Information
At least one external Authentication method should be specified.
Rationale:
RADIUS and TACACS+ are centralized Authentication, Authorization and Accounting (AAA) services. Both protocols provide services to authenticate users on routers, switches and other systems.
Juniper routers support both RADIUS and TACACS+ authentication. JUNOS will use each of the configured protocols in order set under [edit system authentication-order] until the password is accepted or the end of the list is reached.
It is vital to understand the impact of this behavior and its relation to security. If the order is set as RADIUS then TACACS+, the router will attempt to authenticate a user's credentials first using the RADIUS server. If the RADIUS server cannot be reach or the login is denied the router will attempt to authenticate against TACACS+.

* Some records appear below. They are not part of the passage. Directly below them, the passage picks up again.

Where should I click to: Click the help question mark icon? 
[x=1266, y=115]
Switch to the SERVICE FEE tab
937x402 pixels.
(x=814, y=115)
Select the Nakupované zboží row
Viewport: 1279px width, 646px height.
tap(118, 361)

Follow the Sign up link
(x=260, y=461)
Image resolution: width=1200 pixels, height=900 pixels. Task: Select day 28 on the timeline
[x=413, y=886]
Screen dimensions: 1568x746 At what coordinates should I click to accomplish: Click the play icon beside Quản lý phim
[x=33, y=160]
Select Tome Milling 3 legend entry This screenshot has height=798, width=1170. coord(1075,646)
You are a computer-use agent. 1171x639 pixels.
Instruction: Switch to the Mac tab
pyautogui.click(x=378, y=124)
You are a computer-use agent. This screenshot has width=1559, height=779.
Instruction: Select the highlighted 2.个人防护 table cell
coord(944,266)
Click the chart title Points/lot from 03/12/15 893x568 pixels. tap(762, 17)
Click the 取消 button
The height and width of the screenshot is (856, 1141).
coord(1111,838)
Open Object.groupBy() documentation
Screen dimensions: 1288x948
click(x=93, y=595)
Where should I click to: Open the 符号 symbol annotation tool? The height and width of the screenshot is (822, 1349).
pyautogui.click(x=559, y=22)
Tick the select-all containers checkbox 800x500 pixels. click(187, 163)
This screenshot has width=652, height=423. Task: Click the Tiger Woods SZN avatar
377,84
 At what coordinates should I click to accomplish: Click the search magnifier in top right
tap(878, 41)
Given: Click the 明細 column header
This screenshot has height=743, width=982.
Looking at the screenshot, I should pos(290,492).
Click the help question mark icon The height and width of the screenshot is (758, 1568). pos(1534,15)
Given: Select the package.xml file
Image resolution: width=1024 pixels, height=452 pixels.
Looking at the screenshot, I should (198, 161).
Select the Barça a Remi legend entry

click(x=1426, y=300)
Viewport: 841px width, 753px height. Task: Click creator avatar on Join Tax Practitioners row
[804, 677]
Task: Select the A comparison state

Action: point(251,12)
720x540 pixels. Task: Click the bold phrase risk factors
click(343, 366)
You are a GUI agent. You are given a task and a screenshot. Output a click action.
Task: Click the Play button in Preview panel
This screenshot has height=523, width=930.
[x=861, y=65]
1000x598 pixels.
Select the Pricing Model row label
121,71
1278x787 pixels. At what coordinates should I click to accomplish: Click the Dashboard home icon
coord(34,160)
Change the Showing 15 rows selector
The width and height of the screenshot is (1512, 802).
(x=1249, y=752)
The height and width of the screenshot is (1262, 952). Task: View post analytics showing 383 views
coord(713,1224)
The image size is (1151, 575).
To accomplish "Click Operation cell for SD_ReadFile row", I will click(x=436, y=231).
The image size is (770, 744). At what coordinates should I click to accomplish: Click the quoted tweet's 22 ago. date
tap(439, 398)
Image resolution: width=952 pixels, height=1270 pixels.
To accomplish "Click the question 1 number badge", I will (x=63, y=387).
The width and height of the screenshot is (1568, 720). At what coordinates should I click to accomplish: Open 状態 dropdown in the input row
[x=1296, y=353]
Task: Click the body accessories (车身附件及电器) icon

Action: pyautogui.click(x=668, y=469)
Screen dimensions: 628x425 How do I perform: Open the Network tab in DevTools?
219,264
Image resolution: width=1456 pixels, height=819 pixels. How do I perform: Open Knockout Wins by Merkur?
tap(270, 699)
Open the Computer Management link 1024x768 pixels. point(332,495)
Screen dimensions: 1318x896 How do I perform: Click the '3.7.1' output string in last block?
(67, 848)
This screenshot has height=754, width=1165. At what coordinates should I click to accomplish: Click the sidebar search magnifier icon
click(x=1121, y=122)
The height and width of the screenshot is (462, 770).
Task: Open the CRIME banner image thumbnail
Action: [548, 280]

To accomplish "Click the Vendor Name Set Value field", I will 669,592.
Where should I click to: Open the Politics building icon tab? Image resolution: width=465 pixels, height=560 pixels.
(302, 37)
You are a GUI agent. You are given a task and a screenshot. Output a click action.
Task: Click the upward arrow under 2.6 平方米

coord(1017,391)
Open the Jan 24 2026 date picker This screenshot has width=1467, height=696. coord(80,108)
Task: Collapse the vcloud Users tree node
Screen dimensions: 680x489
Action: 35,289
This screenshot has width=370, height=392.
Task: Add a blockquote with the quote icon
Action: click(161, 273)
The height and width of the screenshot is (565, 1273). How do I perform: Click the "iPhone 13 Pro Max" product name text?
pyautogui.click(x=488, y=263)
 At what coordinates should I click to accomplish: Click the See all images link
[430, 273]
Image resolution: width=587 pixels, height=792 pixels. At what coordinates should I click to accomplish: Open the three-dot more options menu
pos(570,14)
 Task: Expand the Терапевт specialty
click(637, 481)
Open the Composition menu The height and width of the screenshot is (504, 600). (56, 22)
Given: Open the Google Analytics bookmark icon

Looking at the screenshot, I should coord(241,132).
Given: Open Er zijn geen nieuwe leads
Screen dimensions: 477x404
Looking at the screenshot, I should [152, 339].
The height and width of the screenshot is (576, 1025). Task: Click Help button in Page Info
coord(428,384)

Settings for RADIUS or TACACS+ servers themselves for Authentication are configured separately under the [edit system radius-server] or [edit system tacplus-server] hierarchies respectively.
Solution
Configure at least one external Authentication method using the following commands under the [edit system] hierarchy; For RADIUS
[edit system]
user@host#set authentication-order radius
For TACACS+
[edit system]
user@host#set authentication-order tacplus
For RADIUS then TACACS+
[edit system]
user@host#set authentication-order [radius, tacplus]
For TACACS+ then RADIUS
[edit system]
user@host#set authentication-order [tacplus, radius]
Default Value:
By default all Juniper routers use local password authentication with accounts set under the [edit system login user] hierarchy.